- Sayfa Alıntısı:
——

Yapılan bu düzenlemeye
paralel olarak emlak vergisi bildiriminin süresinde verilmesini sağlamak
amacıyla, emlak vergisi bildiriminin verilmemesi hususu birinci derece
usulsüzlük kapsamında değerlendirilmekte ve mükelleflerce bildirimin
verilmemesi halinde, birinci derece usulsüzlük cezasının kesilmesi
sağlanmaktadır.
Madde 2. - A) Emlak
vergisinde genel beyan esasının kaldırılması öngörüldüğünden, mükellefiyetin
başladığı tarihi belirleyen Emlak Vergisi Kanununun 9 uncu maddesinin birinci
fıkrası yeniden düzenlenmektedir.
Yapılan düzenleme ile,
Emlak Vergisi Kanununun vergi değerini tadil eden nedenlere ilişkin 33 üncü
maddesinin (1) ilâ (7) numaralı fıkralarında yazılı sebeplerin doğması halinde,
bu değişikliklerin vukubulduğu tarihi, muafiyetten faydalanmakta iken
muafiyetin sona erdiği durumlarda ise muafiyetin sona erdiği tarihi takip eden
bütçe yılı başından itibaren bina vergisi mükellefiyeti başlamış olacaktır.
Dört yılda bir olmak üzere takdir yapılan hallerde mükellefiyet, takdir
işleminin yapıldığı tarihi takip eden bütçe yılının başından itibaren
başlayacaktır.
B)Düzenleme ile, bina
vergisinin tarh ve tahakkukuna ilişkin Emlak Vergisi Kanununun 11 inci
maddesinin yeniden düzenlenmesi öngörülmektedir.
213 sayılı Vergi Usul
Kanununun mükerrer 49 uncu maddesine göre, takdir komisyonlarınca 4 yılda bir
olmak üzere, asgari ölçüde arsa ve arazilerin birim değerlerinin takdir
edilmesi gerekmektedir. Bu suretle takdir edilecek arsa ve araziye ilişkin
birim değerleri ile Maliye ve Bayındırlık ve İskân bakanlıklarınca müştereken
tespit edilen bina metrekare inşaat maliyet bedelleri esas alınarak
belediyelerce hesaplanan bina vergi değeri üzerinden vergi tarh olunacaktır.
Buna göre, ilgili
belediye tarafından yapılacak bina vergisi tarhiyatı:
1. Dört yılda bir defa
olmak üzere yapılacak takdirlerde, arsa ve arazi takdirlerinin yapıldığı yılı
takip eden bütçe yılının Ocak ve Şubat ayları içinde yapılacaktır.

——

- Sağlanan Veriler:
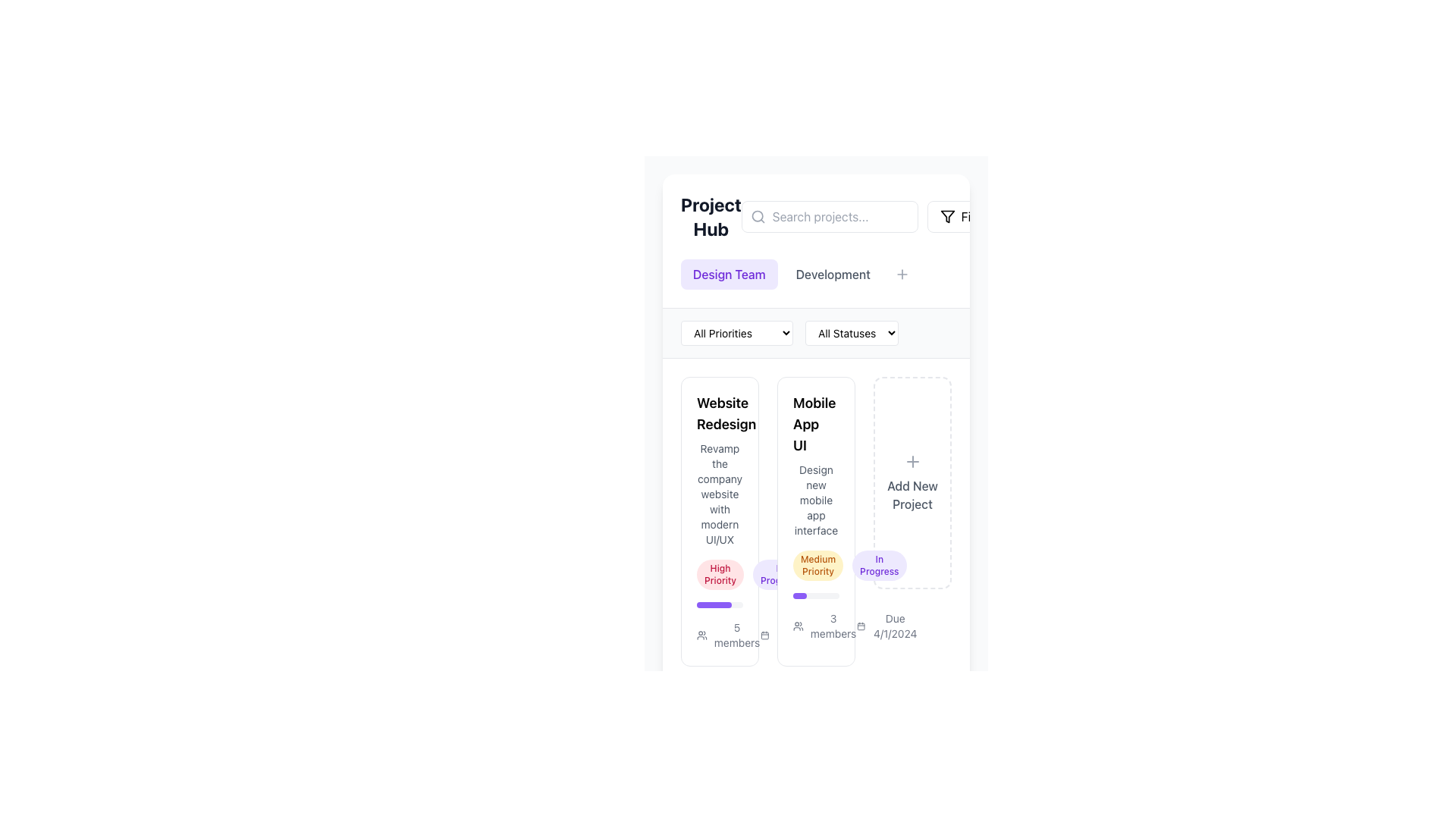 This screenshot has width=1456, height=819. What do you see at coordinates (815, 520) in the screenshot?
I see `the second project information card in the grid layout` at bounding box center [815, 520].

——

- Görevler:
A - Sayfa alıntısında "B)Düzenleme ile, bina" ifadesiyle başlayıp "vergi tarh olunacaktır." ifadesiyle biten kısmı aynen kopyalayın.
B - Sayfa alıntısındaki şu cümleyi İngilizceye çevirin: "Dört yılda bir olmak üzere takdir yapılan hallerde mükellefiyet, takdir işleminin yapıldığı tarihi takip eden bütçe yılının başından itibaren başlayacaktır."
C - Lütfen sayfa alıntısında anılan Emlak Vergisi Kanunu maddelerinin numaralarını sıralayın.
Yalnızca sayfa alıntısındaki bilgilere dayanın.

- Yazılı Yanıtlar:
A -
B)Düzenleme ile, bina
vergisinin tarh ve tahakkukuna ilişkin Emlak Vergisi Kanununun 11 inci
maddesinin yeniden düzenlenmesi öngörülmektedir.
213 sayılı Vergi Usul
Kanununun mükerrer 49 uncu maddesine göre, takdir komisyonlarınca 4 yılda bir
olmak üzere, asgari ölçüde arsa ve arazilerin birim değerlerinin takdir
edilmesi gerekmektedir. Bu suretle takdir edilecek arsa ve araziye ilişkin
birim değerleri ile Maliye ve Bayındırlık ve İskân bakanlıklarınca müştereken
tespit edilen bina metrekare inşaat maliyet bedelleri esas alınarak
belediyelerce hesaplanan bina vergi değeri üzerinden vergi tarh olunacaktır.

B - In cases where the assessment is made once every four years, the tax liability will begin from the start of the budget year following the date on which the assessment is made.

C -
9 uncu madde
33 üncü madde
11 inci madde